The WEIRD thing is that all partitioned files ran successfully - including the pdf with all pages in it (pAll.pdf). The only delta between the original pdf and the revised pdf is that I opened the original pdf under mac / preview, and did a "print as PDF" to save as pAll.pdf.
What would be going on? I don't wish to manually execute a "print as PDF" on my remaining workload (400+ files). Is there a systemic option in Python to work around this. I tried pymupdf as Open / Save, but that didn't work as well.
Further investigation:
- On using pymupdf, the batch process did run, and generated the multiple jsons.

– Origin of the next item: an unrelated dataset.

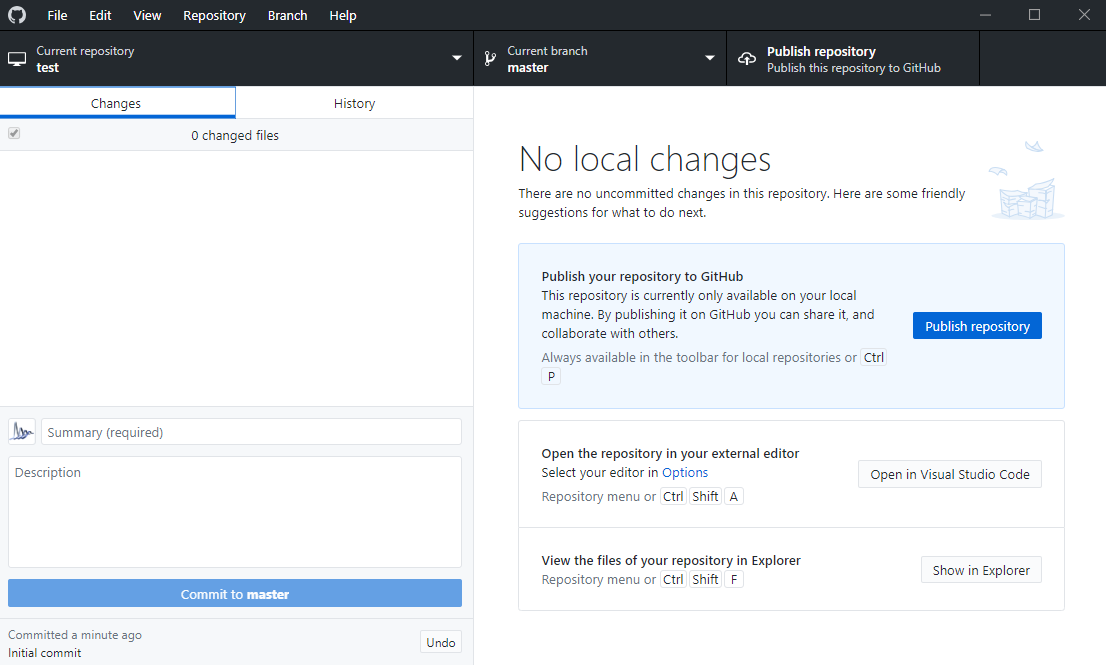
Task: Undo the Initial commit
Action: pos(440,643)
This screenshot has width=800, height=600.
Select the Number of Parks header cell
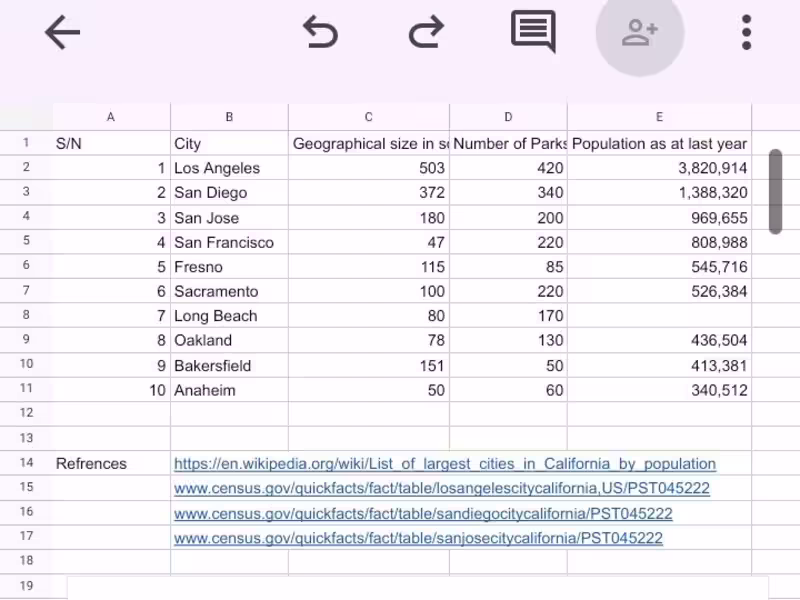508,144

- However converting jsons are text generated zero bytes.
json_as_bytes = documentai.Document.from_json(
json_blob.download_as_bytes(), ignore_unknown_fields=True
)
doc_blob_name=f"txt/{operation_id}/{input_file_no}/{base_name}.txt"
doc_blob = bucket.blob(doc_blob_name)
doc_blob.content_type = "text/plain"
# Write document as text
with doc_blob.open("w") as f:
f.write(json_as_bytes.text)
Attached original file (Chahekati_Chetana_34.pdf) and the pAll.pdf file (pAll_Chahekati_Chetana_34.pdf).
Hi @mdeliw, this seems like an issue with the Document AI API and not with the Python client. Please file an issue directly with the document AI API team by reaching out to the support team here.
I'm going to close this issue as the recommended next step is to file an issue in the API specific issue tracker : https://issuetracker.google.com/issues/new?component=1132231
If your GCS object has Content-Encoding: gzip metadata, Document AI will fail with 400.